No tiene caso tratar de explicarlo pero ver a papá, un hombre trabajador, íntegro, honesto, bueno en todo sentido, detenido como si fuera el peor de los delincuentes me rompió el alma pero su mirada de amor al verme, sonreírme y decirme que me vería luego en casa de Miss Morane, me calmó. Papá no sabía que yo también sería detenido, que sería encerrado en una jaula junto con otros niños en un supuesto “ambiente controlado” pero que nos tenían arrumbados como perros, quizá por eso le llamaban así… la perrera.

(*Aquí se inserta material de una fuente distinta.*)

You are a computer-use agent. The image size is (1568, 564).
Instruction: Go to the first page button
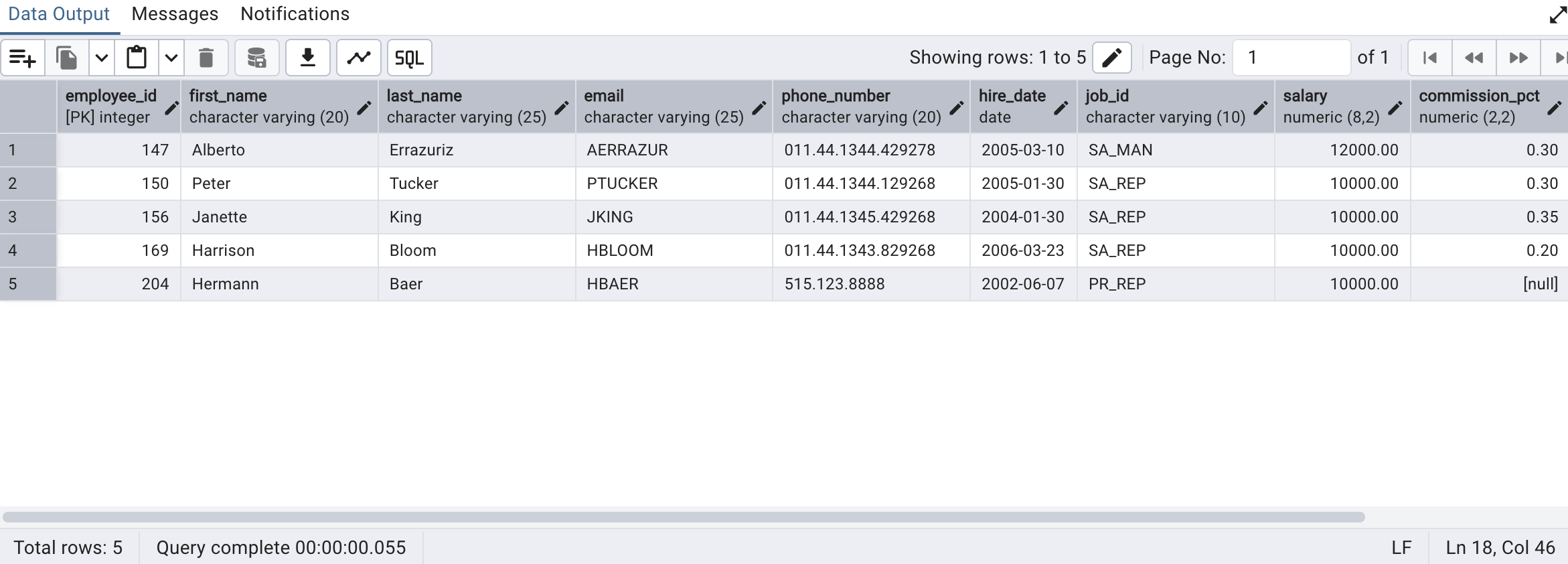point(1429,58)
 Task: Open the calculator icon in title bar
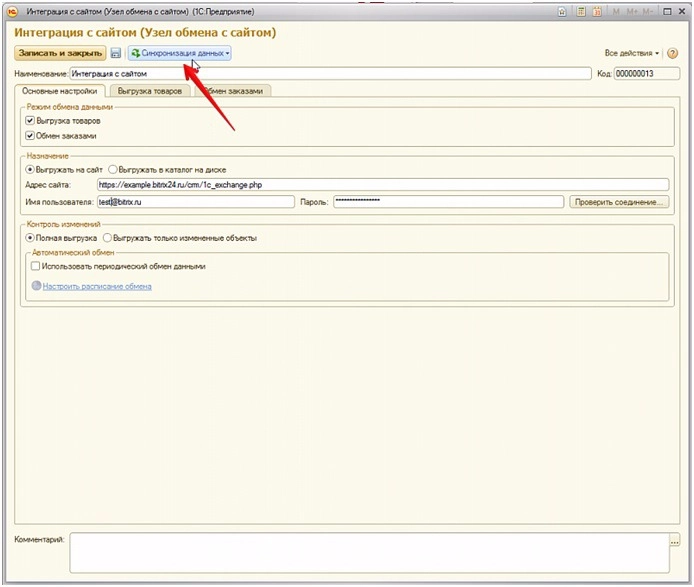click(x=579, y=11)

A esa edad puedo no haber entendido mucho excepto que me habían arrancado de mi todo… de papá. Quizá suponían que era un procedimiento estándar, que voy a saber, quizá esperaban que solo fuera un trámite. Tal vez no pensaron en que en las noches hasta el más duro de nosotros hipaba sollozante por la falta de nuestros padres, que no éramos objetos, que no éramos números, que no habíamos hecho nada, que nosotros seguíamos a nuestros padres porque eso hacemos los hijos, los seguimos y nos protegemos de todos nuestros miedos en sus brazos. No los teníamos, no había nadie que nos mitigara ese terror, que nos consolara, que nos permitiera descansar el rostro en su regazo mientras acariciando nuestra cabeza nos dijera que todo estaría bien. No, simplemente nos enjaularon y se justificaron.

Nunca más vi a papá, nadie supo decirme que pasó con él, la persona más importante de mi vida, fue borrada por el más absurdo de los argumentos, por una xenófoba política de discriminación en el que nuestra condición de seres humanos era menos importante que un maldito papel que acreditara una nacionalidad de un país que, en una ironía diabólica, fue fundado por inmigrantes.

Recuerdo el día en que nuestra humanidad se quedó enjaulada, cuando la política fue más importante que la inocencia de un niño, cuando perdí… todo.